In my world, we played games growing up. We had games we played on our own like LEMON TWIST or ROMPER STOMPERS and we had board games we played with other people like MONOPOLY or CLUE. Some wonderful times were had when Dad would hit us fly balls to catch in the backyard or Mom would sit down for a game of Aggravation.

In Spencer’s world though, board games or even word games we used to play like I Spy or Hangman are archaic. I really have to struggle to get these in his realm. It was easier when he was little and I had a lot of control over what he did. I would sit down and play games with him like Ants in the Pants or Don’t Spill the Beans.

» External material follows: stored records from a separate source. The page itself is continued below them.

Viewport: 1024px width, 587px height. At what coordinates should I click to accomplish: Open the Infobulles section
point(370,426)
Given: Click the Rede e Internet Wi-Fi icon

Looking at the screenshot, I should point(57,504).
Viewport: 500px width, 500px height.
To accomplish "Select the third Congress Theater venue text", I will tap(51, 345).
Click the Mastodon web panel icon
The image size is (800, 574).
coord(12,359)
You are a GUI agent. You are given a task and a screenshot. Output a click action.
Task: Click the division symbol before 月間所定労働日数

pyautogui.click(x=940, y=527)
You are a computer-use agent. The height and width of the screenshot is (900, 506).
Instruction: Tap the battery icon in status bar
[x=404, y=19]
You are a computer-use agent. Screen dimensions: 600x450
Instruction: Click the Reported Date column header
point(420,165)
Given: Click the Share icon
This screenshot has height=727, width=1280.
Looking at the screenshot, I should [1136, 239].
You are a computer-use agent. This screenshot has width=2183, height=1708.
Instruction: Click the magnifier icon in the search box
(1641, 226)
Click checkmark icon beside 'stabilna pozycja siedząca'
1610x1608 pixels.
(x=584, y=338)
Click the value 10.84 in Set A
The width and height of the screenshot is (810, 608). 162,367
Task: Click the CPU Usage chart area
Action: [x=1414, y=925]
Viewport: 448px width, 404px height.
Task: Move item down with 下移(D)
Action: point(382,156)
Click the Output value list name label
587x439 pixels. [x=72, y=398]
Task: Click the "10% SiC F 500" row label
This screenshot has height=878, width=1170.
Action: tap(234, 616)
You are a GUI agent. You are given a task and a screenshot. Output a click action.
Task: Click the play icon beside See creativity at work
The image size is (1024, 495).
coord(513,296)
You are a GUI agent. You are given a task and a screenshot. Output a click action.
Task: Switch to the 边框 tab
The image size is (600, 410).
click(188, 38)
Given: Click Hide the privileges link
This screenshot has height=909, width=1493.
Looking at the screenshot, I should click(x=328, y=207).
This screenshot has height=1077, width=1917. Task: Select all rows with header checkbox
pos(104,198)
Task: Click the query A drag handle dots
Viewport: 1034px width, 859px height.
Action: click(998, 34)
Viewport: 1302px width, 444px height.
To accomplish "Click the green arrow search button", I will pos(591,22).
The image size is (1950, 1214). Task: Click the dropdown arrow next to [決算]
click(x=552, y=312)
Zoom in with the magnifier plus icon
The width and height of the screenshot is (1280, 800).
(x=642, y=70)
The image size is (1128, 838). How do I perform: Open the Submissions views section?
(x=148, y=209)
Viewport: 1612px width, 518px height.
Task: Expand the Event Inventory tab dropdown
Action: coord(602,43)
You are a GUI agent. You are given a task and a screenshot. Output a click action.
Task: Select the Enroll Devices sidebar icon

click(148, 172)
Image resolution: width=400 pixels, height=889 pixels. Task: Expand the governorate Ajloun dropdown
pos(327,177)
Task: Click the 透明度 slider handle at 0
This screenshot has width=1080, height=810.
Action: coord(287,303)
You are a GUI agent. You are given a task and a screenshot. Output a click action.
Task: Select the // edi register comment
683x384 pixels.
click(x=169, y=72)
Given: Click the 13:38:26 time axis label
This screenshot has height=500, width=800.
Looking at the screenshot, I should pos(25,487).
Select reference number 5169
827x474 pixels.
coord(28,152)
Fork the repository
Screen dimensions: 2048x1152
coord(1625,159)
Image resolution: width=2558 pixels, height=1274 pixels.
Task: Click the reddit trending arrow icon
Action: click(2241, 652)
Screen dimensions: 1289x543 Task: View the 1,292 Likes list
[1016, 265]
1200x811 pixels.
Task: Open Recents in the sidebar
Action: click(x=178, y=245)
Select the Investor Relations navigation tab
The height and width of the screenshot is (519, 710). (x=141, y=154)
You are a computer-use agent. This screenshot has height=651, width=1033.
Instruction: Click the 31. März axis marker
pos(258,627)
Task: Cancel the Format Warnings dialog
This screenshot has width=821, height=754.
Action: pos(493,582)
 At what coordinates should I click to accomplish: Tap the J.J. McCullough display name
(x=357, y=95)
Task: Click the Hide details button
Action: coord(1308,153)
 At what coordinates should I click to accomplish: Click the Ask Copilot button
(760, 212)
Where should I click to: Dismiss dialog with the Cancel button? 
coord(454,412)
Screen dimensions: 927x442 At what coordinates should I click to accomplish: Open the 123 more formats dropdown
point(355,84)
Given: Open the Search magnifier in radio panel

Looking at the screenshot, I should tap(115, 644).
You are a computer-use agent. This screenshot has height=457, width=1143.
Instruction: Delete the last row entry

But, though I fight its encroachment on our family life at every opportunity, the Internet has beaten me it seems. Now, they carry all their games around on their devices and there’s another way to play games now playing online with “friends.” I’m sorry. I have a problem with thinking of a person you’ve never met, never spoken to, and have no idea of their life situation as a ‘friend.’ But you see, that’s because I’m a Digital Immigrant and not a Digital Native like Spencer. A Digital Immigrant, I’m told, is someone who didn’t grow up in this digital landscape.

These I-Generation kids are used to information that comes flying at them from all directions from the moment they get up in the morning until the minute they fall asleep at night. They’re used to a lot more stimulation than we were. They’re a lot more expecting and a lot more demanding of their world. This could actually be a good thing. Generations that expect and demand generally create much change in their lifetimes. For all that we hear people bemoan the perils of the I-Generation, these kids are smart…probably smarter than us. Indeed, their brains are actually wiring themselves differently than ours adapting to the new world they inhabit. They can multi-task at a very young age. They can process information and make decisions in a snap. They aren’t scared to experiment with technology or anything else and they go out and find what they want to know faster than any of us ever could have using our encyclopedias or making a trip to the library. They deal with and understand a far-larger and more complex social network than we ever did and they learn (if they’re lucky) to consider possible long-term consequences of that far-reaching network out there much younger than us. If they have questions, they ferret out answers quite quickly. Finally, almost intuitively, they adapt to new things that come into their cyber world and under their power. I think that’s better than most of us do at this point with our fumbling thumbs and fingers trying desperately to make the small keys on our cell phones work or trying urgently to type e-mails and remembering what to click or how to attach or forward. For those of us raised on handwriting and licking stamps, the slickness of e-mail doesn’t seem real. It makes it hard for us to remember what we’ve already sent and who’s seen what.

But still, even using my digital cameras, my desktop computer, my touch-screen laptop, my mobile, and my GPS in the truck, in the end, I am still that immigrant to this digital world. I try and share with my son some games from the good old days when we go on ski trips to the resort where we sit around after a home-cooked dinner in our condo playing a family game of cards or 20 Questions or when we’re driving and I can regale him with a good game of Slug Bug or License Plates. But in the end, he is a Digital Native. His default is the world he was born into and he’s developing the skills to carry him forward into the world he’s going out into someday soon. I won’t be left behind so much as I’ll just not as progress as quickly as he does. But when the grandchildren come, I hope my boys know I’ll be sitting here waiting with some FaceTime just for them. My version of FaceTime…one-on-one, getting to know them and telling them stories about a world they can’t even imagine by then. Maybe we’ll even play a few card games just for the heck of it, huh?